29. Temel hak ve özgürlükler, kamu güvenliğine yönelik kaygıların hissedilmediği ortamlarda olması gerektiği şekilde kullanılabilir. Güvenlik kaygısı özgürlük-güvenlik dengesini bozar. Söz konusu denge bozuldukça kaygı artar. Bu kısır döngüden çıkmanın ve dengeyi sağlamanın yolu temel hakların ihlallerine yönelik yargısal denetimlerde AİHS ve Anayasa’nın öngördüğü temel hakların korunmasına dönük kararlar verilmesidir. Amerikan Yüksek Mahkemesi üyesi Yargıç Black’in 1951 yılında bir muhalefet şerhinde şöyle diyordu: “Şu anki kamuoyu itibariyle, bu Komünist başvurucuların mahkumiyetine az sayıda kişi karşı çıkacaktır.
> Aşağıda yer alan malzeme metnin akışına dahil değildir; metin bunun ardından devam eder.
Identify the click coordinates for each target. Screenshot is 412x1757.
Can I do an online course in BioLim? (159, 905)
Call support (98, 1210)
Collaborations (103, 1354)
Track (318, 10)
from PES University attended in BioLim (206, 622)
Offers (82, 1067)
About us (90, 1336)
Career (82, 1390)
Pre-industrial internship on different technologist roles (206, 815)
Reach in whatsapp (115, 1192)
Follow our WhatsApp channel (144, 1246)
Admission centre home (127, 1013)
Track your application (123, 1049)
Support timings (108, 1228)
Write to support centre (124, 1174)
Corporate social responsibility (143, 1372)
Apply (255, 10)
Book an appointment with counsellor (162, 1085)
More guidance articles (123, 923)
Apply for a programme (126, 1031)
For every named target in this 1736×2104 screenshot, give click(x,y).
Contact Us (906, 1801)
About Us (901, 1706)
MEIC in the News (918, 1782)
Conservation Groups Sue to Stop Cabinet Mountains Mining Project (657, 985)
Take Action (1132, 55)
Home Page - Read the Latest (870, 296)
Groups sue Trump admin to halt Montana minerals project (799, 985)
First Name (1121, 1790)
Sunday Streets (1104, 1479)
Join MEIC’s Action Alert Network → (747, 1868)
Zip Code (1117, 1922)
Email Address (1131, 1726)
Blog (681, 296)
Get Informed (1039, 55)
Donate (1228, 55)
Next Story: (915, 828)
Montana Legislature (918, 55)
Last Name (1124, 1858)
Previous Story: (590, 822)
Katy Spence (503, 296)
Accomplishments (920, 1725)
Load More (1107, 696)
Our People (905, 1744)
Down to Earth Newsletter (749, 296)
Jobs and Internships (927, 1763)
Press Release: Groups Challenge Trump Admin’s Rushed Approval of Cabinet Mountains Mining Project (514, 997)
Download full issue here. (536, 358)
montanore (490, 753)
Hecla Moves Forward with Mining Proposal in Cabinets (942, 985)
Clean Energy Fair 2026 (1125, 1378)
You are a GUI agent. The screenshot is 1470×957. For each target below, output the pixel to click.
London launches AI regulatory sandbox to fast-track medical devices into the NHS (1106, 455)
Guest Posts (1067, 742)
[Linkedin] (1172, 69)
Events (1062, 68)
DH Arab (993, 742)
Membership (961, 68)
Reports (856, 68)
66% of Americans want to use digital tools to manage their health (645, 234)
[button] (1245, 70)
Bununla birlikte, daha sakin zamanlarda, … Mahkeme’nin Birinci Değişiklik’in hürriyetlerini, özgür bir toplumda ait oldukları çok tercih edilen bir yere iade edeceğine dair bir umut da mevcuttur.”
30. Özgürlük ve güvenlik dengesinin daha iyi sağlandığı bir ortamda başta ifade özgürlüğü olmak üzere tüm diğer özgürlüklerin olması gerektiği gibi kullanılabileceğine dair umudumuz mevcuttur.
31. Açıklanan nedenlerle başvurucunun Anayasa’nın 26. maddesinde güvence altına alınan ifade özgürlüğünün ihlal edildiği kanaatine vardığımdan, çoğunluğun aksi yöndeki kararına katılmıyorum.